■ **Passage to read**:
++++++++

Market Overview

Scorpio Slowly Begins Separating Its Conjoined Twins

Scorpio Slowly Begins Separating Its Conjoined Twins

Separating conjoined twins is a delicate operation that is fraught with risk but promises great rewards. The Scorpio family of companies is not yet ready for the full procedure on its conjoined sisters, but it's taking the first step toward the operating table.

If you owned the stock of Scorpio Bulkers (NYSE: SALT) as of Oct. 9, 2018, you were suddenly told you had adopted ownership in related-party Scorpio Tankers (NYSE: STNG). On that evening, Scorpio Bulkers bought an 11% stake in Scorpio Tankers for $100 million in cash.

You may have wanted to invest in the transport of coal and grain, but whether you liked it or not, you were now invested in the carriage of diesel and gasoline as well. As is common with public shipping companies, the original segment mix can evolve and diversify.

++++++++

■ **Supplied data**:
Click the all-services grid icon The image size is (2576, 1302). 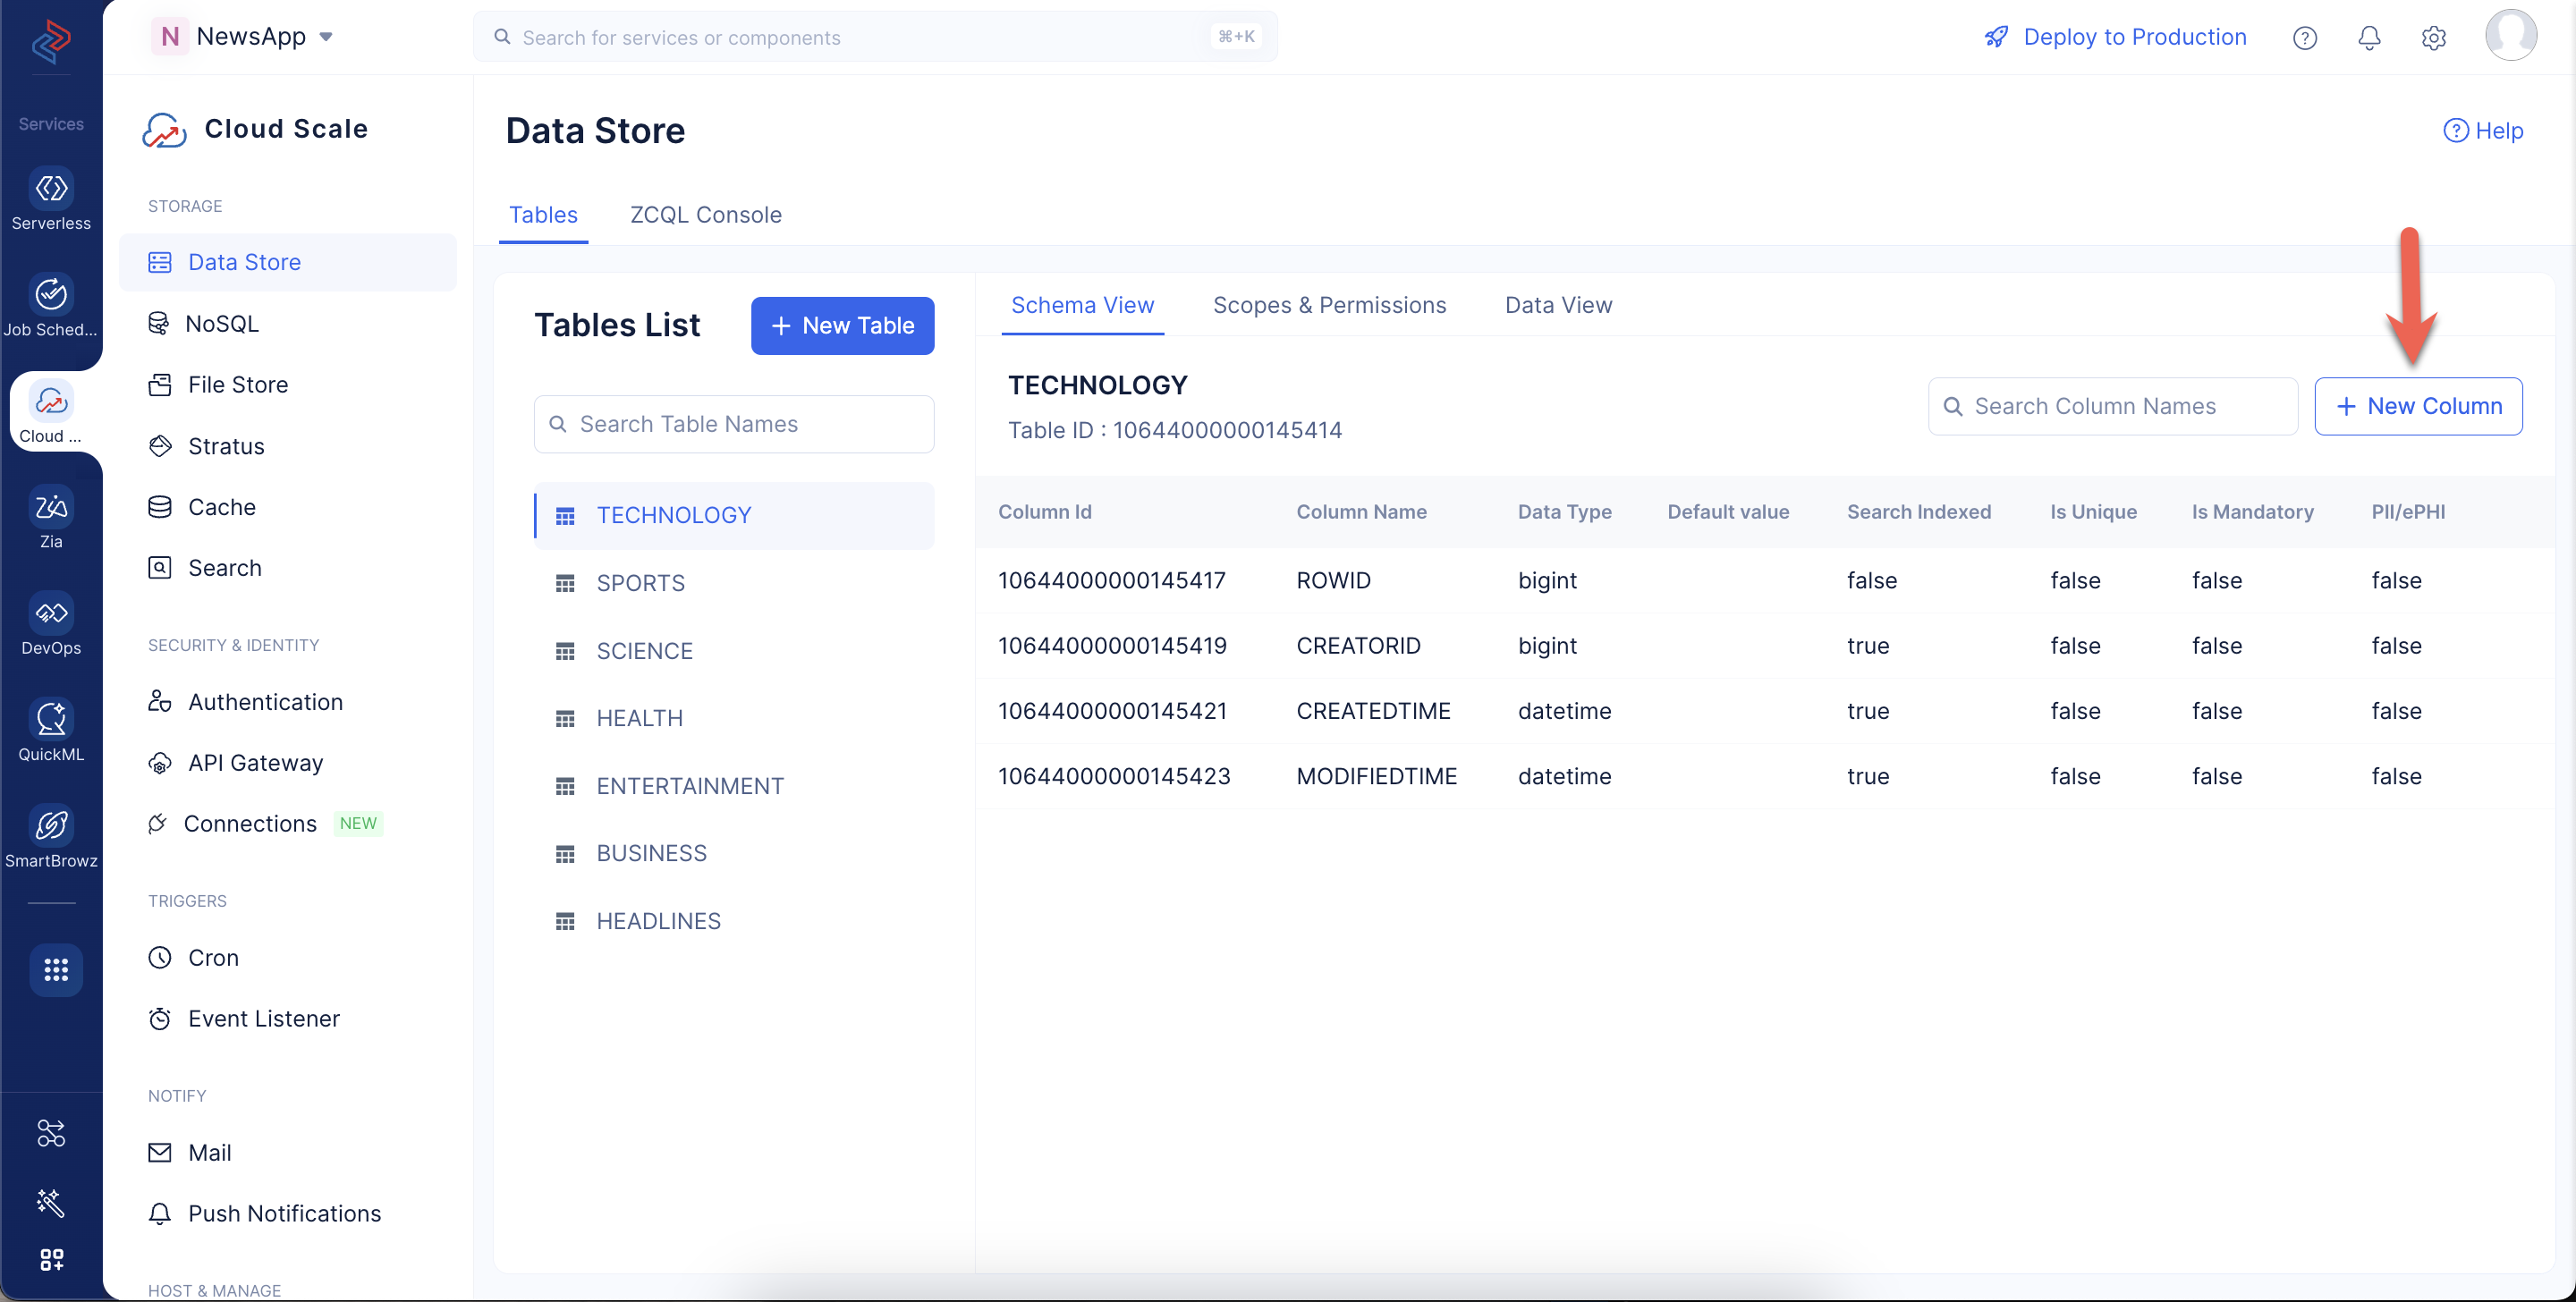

++++++++

■ **Task list**:
(a) Answer these questions about the Scorpio article:
(i) What size of stake in Scorpio Tankers did Scorpio Bulkers buy?
(ii) What does the article say Scorpio Tankers carries?
(iii) How does the article describe separating conjoined twins?
(b) Extend the Scorpio article past its final sentence.
The lines after the Scorpio article are separate material.

■ **Results**:
(a)
(i) An 11% stake.
(ii) Diesel and gasoline.
(iii) As a delicate operation that is fraught with risk but promises great rewards.

(b)
You may have been initially upset about the Scorpio family change, but it turned out to be a very good move: During the first nine months of this year, Scorpio Bulkers received a non-cash gain of $68.6 million and a cash dividend of $1.6 million from its stake in Scorpio Tankers.

On Oct. 23, the Scorpio family began separating its siblings through a special dividend for Scorpio Bulkers shareholders, causing that stock price to jump 14% in the first hour of trading.

The dry bulk company also reported quarterly results, which were a sideshow to the main event. Scorpio Bulkers reported a net loss of $1.9 million for the third quarter of 2019 versus a net loss of $354,000 in the third quarter of 2018. The adjusted net loss in the most recent period was $2.1 million or $0.03 per share, better than the analyst consensus forecast for a loss of $0.05 per share.

Special Dividend Announcement

As of market close on Oct. 22, Scorpio Bulkers' stake in Scorpio Tankers was worth $182 million, representing a one-year appreciation of 82%.

Separating the two companies in one fell swoop might be unwise for both parties. It's unclear how much of Scorpio Bulkers' share strength is related to support from the product-tanker side, so divesting the whole tanker position could create downward pressure on the dry bulk stock. Meanwhile, handing over a large chunk of Scorpio Tankers to individual investors who didn't decide to buy those shares in the first place could theoretically create selling pressure for that equity.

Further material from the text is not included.